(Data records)
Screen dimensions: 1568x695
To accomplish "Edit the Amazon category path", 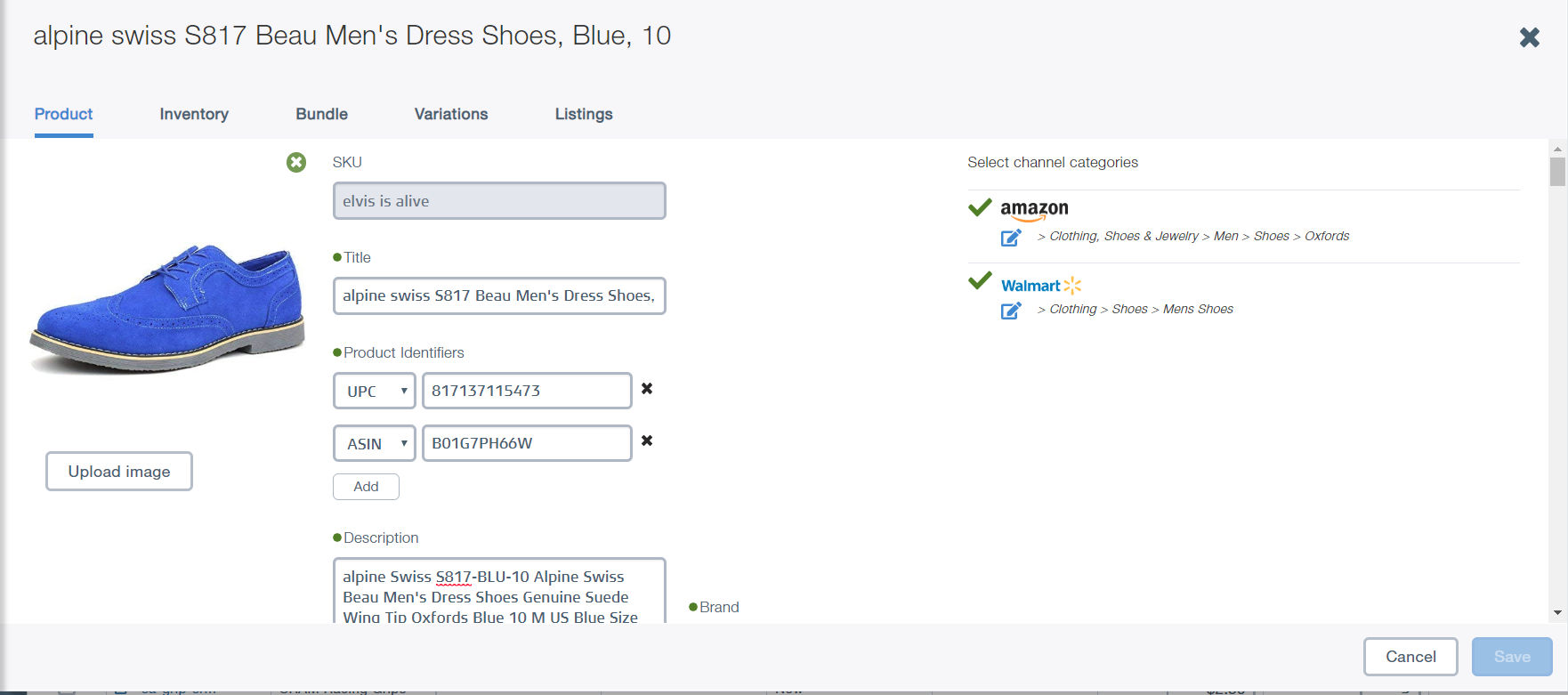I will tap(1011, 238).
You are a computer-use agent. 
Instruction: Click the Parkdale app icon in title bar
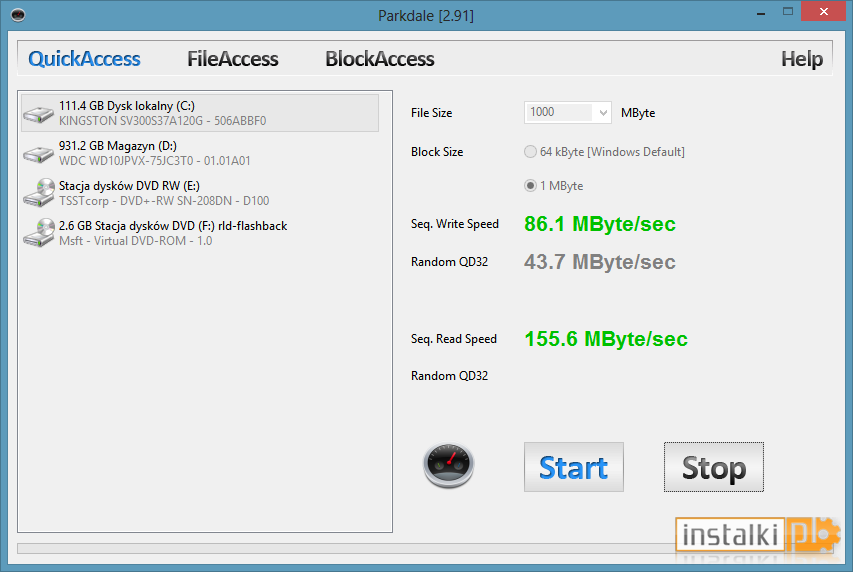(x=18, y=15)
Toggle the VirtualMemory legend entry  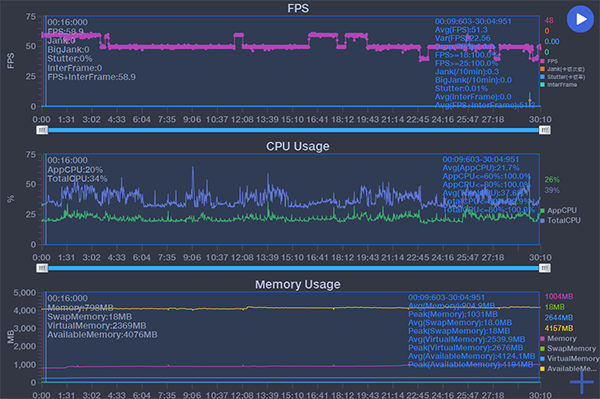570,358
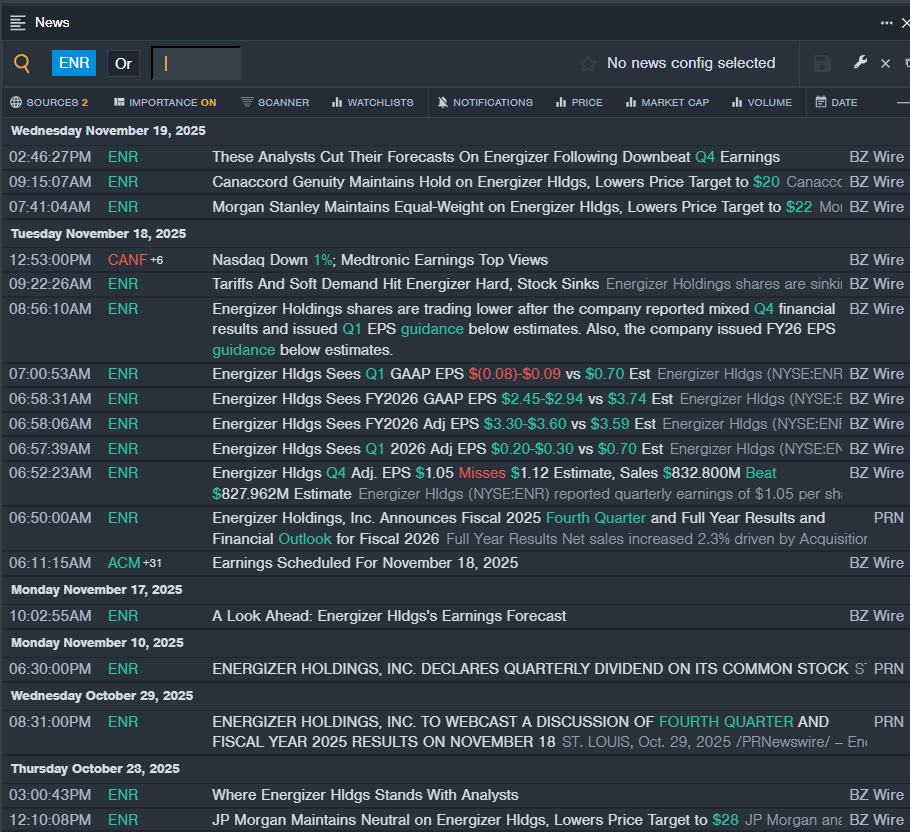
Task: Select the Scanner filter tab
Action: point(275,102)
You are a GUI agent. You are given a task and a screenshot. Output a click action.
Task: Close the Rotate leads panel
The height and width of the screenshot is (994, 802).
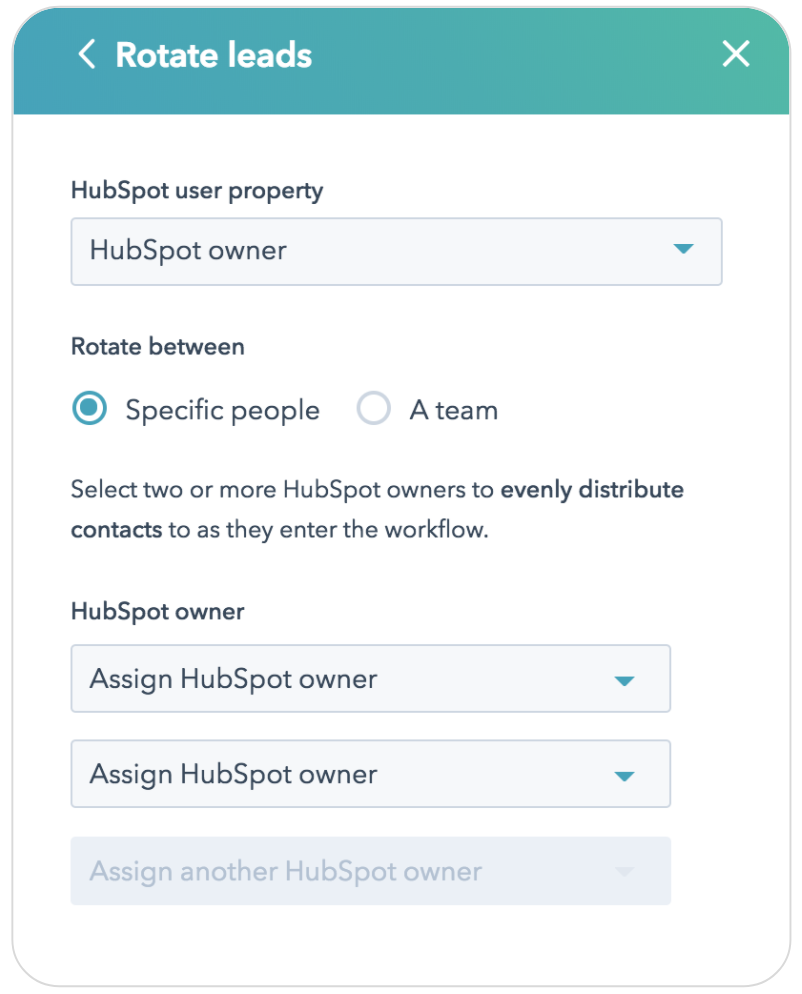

- What the exercise asks -
If a line of the data above contains "screenshot", copy it out.

- Task solution -
You are a GUI agent. You are given a task and a screenshot. Output a click action.
The height and width of the screenshot is (994, 802).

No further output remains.